World's rarest whale spotted - twice

SMALL PRINTS : Here’s one for the pub quiz

SMALL PRINTS: Here's one for the pub quiz. What's the rarest whale in the world? The spade-toothed beaked whale (Mesoplodon traversii) is a pretty good contender.

When two of the animals washed up on Opape Beach in New Zealand in late December 2010, and unfortunately died, they were initially misidentified as Gray’s beaked whales.

The mistake is hardly surprising though, because spade-toothed beaked whales don’t exactly turn up frequently.

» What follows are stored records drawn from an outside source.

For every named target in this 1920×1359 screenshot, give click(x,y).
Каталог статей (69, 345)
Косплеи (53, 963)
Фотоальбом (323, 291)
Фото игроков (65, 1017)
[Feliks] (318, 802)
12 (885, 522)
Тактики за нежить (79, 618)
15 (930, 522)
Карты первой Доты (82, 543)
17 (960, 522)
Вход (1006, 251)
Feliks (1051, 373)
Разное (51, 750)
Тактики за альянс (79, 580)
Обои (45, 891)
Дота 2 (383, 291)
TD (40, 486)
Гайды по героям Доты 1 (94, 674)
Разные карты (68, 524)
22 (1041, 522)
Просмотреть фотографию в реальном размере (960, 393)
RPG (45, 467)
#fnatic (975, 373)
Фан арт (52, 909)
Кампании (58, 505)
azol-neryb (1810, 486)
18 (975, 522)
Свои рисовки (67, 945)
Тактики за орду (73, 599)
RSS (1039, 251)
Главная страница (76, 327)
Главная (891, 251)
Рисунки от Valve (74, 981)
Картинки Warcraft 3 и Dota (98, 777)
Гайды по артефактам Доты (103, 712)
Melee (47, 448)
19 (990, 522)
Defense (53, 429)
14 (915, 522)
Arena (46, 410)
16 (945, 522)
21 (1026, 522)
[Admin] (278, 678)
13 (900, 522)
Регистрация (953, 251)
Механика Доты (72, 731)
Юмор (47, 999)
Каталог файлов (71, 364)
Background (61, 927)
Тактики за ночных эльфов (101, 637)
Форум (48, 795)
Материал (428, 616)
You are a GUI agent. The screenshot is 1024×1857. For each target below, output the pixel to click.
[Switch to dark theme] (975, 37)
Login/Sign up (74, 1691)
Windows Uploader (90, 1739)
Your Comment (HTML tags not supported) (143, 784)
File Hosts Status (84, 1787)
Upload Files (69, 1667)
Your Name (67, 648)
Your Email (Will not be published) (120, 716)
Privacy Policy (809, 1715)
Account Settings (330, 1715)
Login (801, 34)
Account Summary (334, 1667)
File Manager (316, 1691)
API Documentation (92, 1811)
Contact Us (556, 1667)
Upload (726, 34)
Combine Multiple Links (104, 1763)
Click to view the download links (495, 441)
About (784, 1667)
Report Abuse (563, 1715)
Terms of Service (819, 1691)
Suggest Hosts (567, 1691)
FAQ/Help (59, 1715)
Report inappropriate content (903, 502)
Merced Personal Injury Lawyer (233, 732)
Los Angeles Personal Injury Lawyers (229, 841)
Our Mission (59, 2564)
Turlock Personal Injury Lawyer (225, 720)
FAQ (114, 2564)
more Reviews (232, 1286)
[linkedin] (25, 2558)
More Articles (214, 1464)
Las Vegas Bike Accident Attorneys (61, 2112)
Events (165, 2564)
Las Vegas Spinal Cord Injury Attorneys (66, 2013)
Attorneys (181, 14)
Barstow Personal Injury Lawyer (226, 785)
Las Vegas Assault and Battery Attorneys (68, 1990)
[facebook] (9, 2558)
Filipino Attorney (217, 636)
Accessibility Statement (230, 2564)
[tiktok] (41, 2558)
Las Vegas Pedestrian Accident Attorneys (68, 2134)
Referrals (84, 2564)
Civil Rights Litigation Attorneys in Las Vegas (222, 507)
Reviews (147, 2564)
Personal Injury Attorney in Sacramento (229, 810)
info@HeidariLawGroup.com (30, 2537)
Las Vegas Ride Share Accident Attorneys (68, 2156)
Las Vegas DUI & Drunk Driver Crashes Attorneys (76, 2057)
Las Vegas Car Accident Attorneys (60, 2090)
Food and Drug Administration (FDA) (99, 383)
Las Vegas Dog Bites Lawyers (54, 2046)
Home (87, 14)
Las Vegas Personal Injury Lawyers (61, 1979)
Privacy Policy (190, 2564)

Bone fragments from the whale species have been found previously – in the Chatham Islands, New Zealand in 1872, on White Island, New Zealand in the 1950s, and on Robinson Crusoe Island off the coast of Chile in 1986, according to a study in Current Biology.

READ MORE

For the whales found in 2010, the paper’s authors did a bit of scientific sleuthing and looked at mitochondrial DNA.

“There is a conserved region on the maternally inherited mitochondrial DNA that we can use to identify cetacean species,” explains researcher Dr Rochelle Constantine from the University of Auckland, who is currently on sabbatical at Lund University in Sweden.

She and colleague Kirsten Thompson were “quite surprised to say the least” when the evidence pointed to the animals being spade-toothed beaked whales. These were the first entire specimens on record.

They re-ran the sample again and sent it to co-author Scott Baker for confirmation. “Although it was very clear that they were spade-toothed beaked whales, we wanted to make sure before we told others,” she says.

The fact that such a large species can go concealed in the South Pacific Ocean highlights how little we know about ocean biodiversity, she adds. “There are so many marine organisms, large and small, that we know nothing about.”